Footsteps echoed suddenly somewhere outside the corridor.

Both of them froze immediately.

Voices.

Guards.

Rowan extinguished the lantern at once.

Darkness swallowed the room except for the faint blue pulse of the medical monitors beside the beds.

The footsteps drew closer.

Evelyn held her breath while Rowan moved silently beside her near the surgical cabinets.

“—records should’ve been transferred already.”

“General inspection arrives next week.”

“The prince knows?”

A pause.

Then:

“He knows enough.”

The words settled cold beneath Evelyn’s ribs.

The guards stopped briefly outside the room before continuing farther down the corridor.

Only after the footsteps disappeared completely did Rowan exhale softly.

Evelyn looked again toward the unconscious students beneath the infirmary lights.

One of them twitched violently in her sleep.

The dark veins beneath his skin spread farther.

Rowan stared at the beds with visible horror now.

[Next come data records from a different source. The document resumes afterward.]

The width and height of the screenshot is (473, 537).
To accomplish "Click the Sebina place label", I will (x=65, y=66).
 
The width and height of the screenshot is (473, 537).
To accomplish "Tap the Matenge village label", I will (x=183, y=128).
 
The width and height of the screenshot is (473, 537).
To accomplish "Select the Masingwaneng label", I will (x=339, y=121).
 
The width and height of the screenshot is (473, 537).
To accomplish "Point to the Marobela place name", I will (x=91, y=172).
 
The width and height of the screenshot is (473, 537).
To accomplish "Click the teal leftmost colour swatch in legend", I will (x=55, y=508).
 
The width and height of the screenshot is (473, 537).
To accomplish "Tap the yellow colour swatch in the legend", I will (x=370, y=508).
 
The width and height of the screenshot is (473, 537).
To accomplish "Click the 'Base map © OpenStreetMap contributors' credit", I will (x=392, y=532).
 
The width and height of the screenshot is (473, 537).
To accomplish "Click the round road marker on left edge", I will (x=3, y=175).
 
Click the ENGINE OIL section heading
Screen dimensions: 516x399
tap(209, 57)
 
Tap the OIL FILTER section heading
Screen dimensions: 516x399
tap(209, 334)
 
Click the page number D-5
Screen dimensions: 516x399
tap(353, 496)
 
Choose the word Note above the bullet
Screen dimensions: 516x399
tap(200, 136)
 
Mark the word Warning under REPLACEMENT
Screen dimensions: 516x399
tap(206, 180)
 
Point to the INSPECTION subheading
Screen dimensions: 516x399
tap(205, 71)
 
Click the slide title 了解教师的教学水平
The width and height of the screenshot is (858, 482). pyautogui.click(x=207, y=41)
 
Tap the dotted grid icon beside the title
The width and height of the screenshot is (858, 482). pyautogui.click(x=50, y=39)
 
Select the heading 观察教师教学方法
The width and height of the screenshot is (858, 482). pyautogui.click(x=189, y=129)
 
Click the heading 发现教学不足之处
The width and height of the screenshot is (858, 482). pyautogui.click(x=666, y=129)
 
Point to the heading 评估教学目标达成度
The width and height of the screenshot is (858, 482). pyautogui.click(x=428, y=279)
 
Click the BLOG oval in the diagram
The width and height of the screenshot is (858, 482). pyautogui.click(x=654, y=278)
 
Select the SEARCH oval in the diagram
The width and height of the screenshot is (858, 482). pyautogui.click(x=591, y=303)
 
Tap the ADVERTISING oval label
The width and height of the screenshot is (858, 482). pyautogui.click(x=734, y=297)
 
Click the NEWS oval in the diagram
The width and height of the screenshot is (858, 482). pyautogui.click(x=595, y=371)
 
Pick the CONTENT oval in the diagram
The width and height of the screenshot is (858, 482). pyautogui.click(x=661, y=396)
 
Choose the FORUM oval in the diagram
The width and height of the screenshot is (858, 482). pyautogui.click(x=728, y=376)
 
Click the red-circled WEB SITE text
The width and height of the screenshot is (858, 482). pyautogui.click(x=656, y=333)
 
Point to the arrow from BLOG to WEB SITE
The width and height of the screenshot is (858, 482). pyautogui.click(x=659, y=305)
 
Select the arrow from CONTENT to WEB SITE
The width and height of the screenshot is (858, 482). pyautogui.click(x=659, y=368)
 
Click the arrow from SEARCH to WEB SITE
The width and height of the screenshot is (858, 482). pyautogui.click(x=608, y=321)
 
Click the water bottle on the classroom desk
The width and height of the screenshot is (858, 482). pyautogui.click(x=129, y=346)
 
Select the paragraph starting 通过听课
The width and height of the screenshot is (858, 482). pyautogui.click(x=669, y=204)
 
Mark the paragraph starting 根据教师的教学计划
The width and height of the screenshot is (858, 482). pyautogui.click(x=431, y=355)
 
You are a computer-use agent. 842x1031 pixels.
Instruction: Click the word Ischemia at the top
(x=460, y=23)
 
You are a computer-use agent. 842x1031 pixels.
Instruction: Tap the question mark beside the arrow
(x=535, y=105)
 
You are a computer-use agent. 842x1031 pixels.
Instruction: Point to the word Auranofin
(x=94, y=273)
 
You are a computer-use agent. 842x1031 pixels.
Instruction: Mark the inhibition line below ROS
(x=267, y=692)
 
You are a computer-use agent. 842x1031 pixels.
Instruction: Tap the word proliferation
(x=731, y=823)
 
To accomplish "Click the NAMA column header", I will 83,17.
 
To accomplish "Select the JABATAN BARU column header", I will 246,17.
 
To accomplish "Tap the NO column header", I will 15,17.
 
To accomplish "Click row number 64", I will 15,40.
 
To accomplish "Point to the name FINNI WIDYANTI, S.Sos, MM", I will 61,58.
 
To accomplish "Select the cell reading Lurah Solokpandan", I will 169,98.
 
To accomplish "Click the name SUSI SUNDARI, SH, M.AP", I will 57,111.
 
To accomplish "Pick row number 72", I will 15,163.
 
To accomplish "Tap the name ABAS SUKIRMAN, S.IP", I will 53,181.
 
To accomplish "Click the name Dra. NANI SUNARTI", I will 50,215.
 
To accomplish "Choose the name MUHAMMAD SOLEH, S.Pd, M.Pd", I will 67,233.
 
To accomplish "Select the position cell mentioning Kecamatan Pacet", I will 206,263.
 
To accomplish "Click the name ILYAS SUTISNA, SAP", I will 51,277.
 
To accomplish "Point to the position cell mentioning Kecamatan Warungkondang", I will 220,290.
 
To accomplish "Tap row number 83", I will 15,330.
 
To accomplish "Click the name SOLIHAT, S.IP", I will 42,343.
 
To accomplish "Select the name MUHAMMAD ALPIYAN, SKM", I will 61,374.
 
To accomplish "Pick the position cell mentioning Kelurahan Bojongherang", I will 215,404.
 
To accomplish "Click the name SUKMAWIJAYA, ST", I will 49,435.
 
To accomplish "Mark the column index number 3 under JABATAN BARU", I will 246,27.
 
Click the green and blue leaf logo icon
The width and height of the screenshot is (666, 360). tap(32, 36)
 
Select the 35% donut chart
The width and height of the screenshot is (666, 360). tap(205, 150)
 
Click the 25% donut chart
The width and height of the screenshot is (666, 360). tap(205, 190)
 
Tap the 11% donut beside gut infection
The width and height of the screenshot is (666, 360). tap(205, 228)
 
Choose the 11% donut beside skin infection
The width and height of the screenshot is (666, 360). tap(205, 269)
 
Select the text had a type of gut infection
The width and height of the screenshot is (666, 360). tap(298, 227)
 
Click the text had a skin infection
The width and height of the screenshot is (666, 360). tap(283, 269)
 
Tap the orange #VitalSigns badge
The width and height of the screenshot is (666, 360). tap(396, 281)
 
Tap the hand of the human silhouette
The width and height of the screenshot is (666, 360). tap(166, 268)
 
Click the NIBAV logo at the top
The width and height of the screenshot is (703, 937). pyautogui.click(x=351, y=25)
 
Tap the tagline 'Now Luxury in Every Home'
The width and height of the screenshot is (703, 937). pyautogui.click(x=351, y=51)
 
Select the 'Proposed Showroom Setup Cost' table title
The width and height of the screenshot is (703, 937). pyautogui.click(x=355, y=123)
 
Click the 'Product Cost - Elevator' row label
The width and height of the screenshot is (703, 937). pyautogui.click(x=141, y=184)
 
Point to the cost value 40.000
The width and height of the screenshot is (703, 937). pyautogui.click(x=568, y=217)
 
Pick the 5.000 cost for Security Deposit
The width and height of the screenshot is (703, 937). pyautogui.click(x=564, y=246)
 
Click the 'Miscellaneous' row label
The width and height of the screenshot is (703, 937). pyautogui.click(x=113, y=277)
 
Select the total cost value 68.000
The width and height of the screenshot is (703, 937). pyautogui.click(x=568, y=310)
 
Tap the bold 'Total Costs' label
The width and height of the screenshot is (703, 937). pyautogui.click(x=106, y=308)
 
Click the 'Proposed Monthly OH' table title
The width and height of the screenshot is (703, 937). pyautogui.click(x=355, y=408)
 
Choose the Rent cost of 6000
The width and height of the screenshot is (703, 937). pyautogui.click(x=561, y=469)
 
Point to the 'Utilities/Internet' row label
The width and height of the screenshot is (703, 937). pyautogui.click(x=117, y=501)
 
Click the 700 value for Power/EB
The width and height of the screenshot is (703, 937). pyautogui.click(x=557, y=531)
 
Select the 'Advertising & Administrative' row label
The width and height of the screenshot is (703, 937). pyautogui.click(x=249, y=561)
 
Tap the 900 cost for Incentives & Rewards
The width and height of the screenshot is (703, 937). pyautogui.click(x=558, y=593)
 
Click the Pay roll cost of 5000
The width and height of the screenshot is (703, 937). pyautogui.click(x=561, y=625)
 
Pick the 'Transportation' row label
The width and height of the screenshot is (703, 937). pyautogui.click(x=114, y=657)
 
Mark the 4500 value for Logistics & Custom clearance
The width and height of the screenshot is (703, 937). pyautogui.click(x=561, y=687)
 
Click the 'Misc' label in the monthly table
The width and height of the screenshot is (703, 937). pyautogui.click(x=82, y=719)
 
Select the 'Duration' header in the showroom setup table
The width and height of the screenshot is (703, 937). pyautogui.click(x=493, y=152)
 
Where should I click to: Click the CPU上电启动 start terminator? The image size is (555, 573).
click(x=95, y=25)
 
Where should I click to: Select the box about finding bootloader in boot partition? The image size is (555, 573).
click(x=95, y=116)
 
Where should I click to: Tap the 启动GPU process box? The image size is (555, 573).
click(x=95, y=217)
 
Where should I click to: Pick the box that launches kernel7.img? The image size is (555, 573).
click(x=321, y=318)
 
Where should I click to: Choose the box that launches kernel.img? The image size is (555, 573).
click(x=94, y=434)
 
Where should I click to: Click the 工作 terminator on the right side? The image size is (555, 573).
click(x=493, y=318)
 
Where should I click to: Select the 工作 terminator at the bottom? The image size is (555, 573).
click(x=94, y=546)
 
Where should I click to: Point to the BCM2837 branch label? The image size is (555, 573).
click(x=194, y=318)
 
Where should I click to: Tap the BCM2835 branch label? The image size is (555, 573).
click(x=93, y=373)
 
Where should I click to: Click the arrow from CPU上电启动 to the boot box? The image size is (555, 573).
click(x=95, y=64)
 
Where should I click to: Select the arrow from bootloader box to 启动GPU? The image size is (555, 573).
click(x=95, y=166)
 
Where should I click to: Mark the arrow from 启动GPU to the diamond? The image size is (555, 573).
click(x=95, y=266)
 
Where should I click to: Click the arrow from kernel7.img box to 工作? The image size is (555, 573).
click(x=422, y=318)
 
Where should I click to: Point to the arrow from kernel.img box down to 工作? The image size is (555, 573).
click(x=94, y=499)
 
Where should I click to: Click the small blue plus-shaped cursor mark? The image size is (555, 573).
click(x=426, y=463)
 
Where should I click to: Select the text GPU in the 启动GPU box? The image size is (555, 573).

“They’re trying to recreate whatever happened to Lucien.”

The realization landed heavily in the silence.

Because of course they were.

Empires never stopped building weapons simply because the first generation survived long enough to become inconvenient.

A sharp sound echoed suddenly from deeper in the corridor.

Metal.

Then shouting.

Evelyn turned instantly toward the doorway.

Someone moved through the underground hall fast enough to blur beneath the emergency lights.

Black coat.

Dark gloves.

Lucien.

He reached the surgical archive room seconds later, silver-gray eyes immediately finding the students unconscious on the beds.

Something in his expression changed.

Not shock.

Recognition.

The terrible kind.

“Get upstairs,” he said quietly.

Evelyn stared at him. “Lucien—”

“Now.”

The softness in his voice made it worse.

Like anger required too much energy for whatever he was feeling instead.

Rowan stepped backward automatically as Lucien crossed toward the records scattered across the surgical tables.

His hands trembled once.

Only once.

Then the shadows moved.

Not violently.

Deliberately.

Darkness spread across the documents in silent waves before igniting them instantly. Flames swallowed the records one section at a time while Lucien stood motionless in the center of the room watching the evidence burn.

Evelyn understood suddenly:

he wasn’t destroying the records to protect the empire.

He was destroying them because he knew exactly what surviving them felt like.